A recente
marcha dos evangélicos em Brasília contra o casamento homossexual e os
protestos dos conservadores franceses, inclusive com suicídio na Catedral de Notre Dame, o pelo mesmo fato não têm a mesma
inspiração, a julgar pelo que dizem suas lideranças. De um lado, os pastores evangélicos condenam
o homossexualismo em nome da família tradicional, de outro as lideranças civis
francesas, com apoio dos partidos conservadores, são contrárias ao
reconhecimento, pelo Estado francês, do casamento homossexual. Em comum entre os movimentos apenas o terem
sido projetados como manifestações pacíficas e terem descambado para a
violência.
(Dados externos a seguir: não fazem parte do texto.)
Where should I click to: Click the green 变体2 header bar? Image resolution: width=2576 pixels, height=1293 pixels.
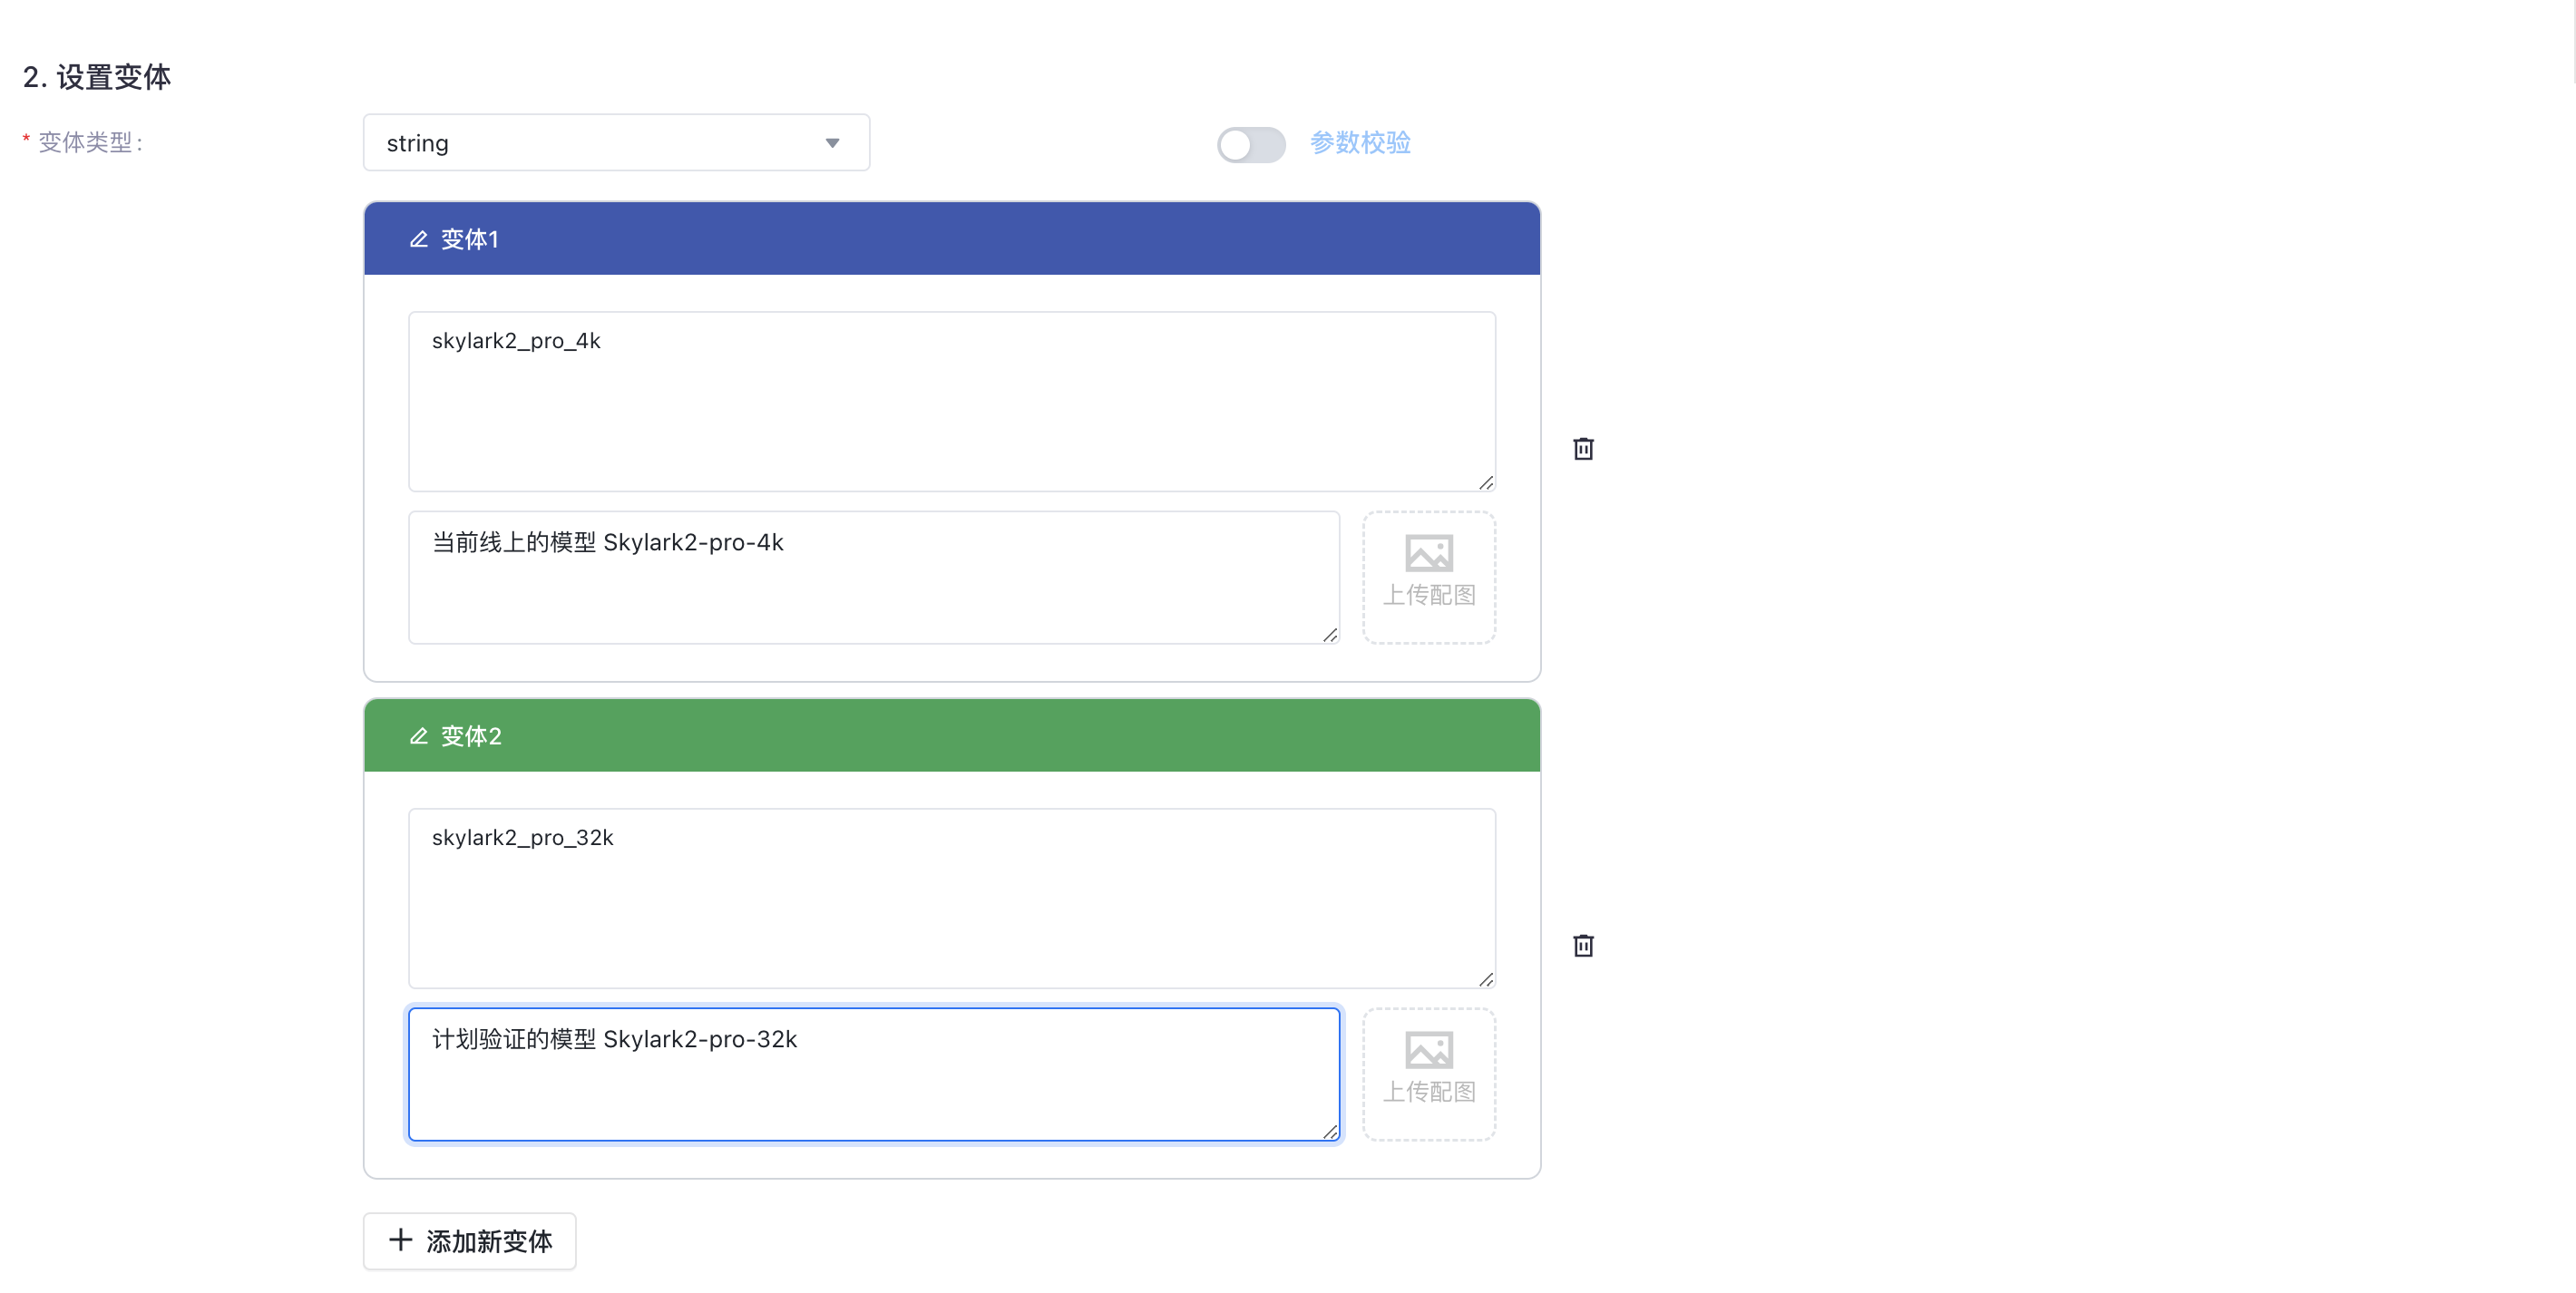(x=950, y=736)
Mais lá do que aqui, pois muitos franceses partiram para cima da
polícia encarregada de manter a ordem.
A diferença
essencial no discurso das lideranças é o seguinte. Os pastores defendem a
família tradicional porque consideram a homossexualidade uma perversão da
natureza humana, uma falta moral condenada nos ensinamentos bíblicos. Os
líderes franceses não contestam a opção sexual, mas não querem o casamento
homossexual. Não querem porque casamento, pelas leis do Estado Francês,
significaria permitir a estes casais o direito de adotar crianças ou tê-las por
inseminação (no caso de casais femininos), sem a presença de um pai masculino.
A argumentação
religiosa de que a homossexualidade consiste numa falha moral decorre da
interpretação linear do texto bíblico (o que é um absurdo hermenêutico) ou de
uma antiga visão de natureza humana que remonta à antiga Grécia. Para
Aristóteles, a natureza é causa ou essência necessária e para os estóicos ela é
disposição que move por si, segundo razões de origem. Esta última escola identifica
natureza com a ordem do mundo e deu origem à chamada lei natural de grande
importância na Moral e no Direito até o século XIX. Para ambas a humanidade se
divide em dois sexos que os corpos trazem definido, além do uso da razão. Deixemos
de lado outras concepções de natureza, como a de Plotino, que a toma por
manifestação imperfeita do espírito ou ainda o entendimento funcional que a
ciência contemporânea tem de natureza, definindo-a como campo de estudo delimitado
por seu objeto. O conceito de Aristóteles e dos estóicos considera que tudo o
que não obedece a esta ordem essencial é um desvio de sua finalidade. Considerando-se
tenha Deus criado o gênero humano, Ele quis que o gênero fosse dividido em
homens e mulheres. A homossexualidade é, nesta visão metafísica um desvio da
natureza.
Além da razão
histórica (aproximação da visão grega), as Igrejas cristãs foram contrárias ao
homossexualismo porque, durante séculos, a sobrevivência da humanidade dependia
do nascimento de muitas crianças, pois era alta a mortalidade e curta a
expectativa de vida.
Contra a visão
de natureza acima mencionada, que só se misturou ao cristianismo por
circunstâncias históricas que não cabe aqui detalhar, a Psicologia atual mostra
que as preferências sexuais têm muito mais a ver com a educação e a
identificação com figura do mesmo sexo. Não podemos, com nosso conhecimento
atual, precisar matematicamente como as duas variáveis orientam a escolha
sexual e se mais alguma atua. A escolha é importante, é claro. Assim, impedir
alguém de viver uma escolha homossexual com base na interpretação de natureza
dos gregos é, pelo que sabemos hoje, avalio, um daqueles crimes contra a
humanidade que historicamente perpetramos (queimar bruxas, perseguir judeus,
matar o infiel, etc). Por outro lado, saber precisamente o que ocorrerá com os
filhos destes casais não sabemos. Isto significa que se há alguma razão a dar aos
conservadores franceses, nenhuma há no fanatismo religioso. Acredito que Cristo
não condenaria ninguém pela escolha sexual se vivesse hoje, embora tenha
condenado e o faria de novo ao farisaísmo e a ignorância.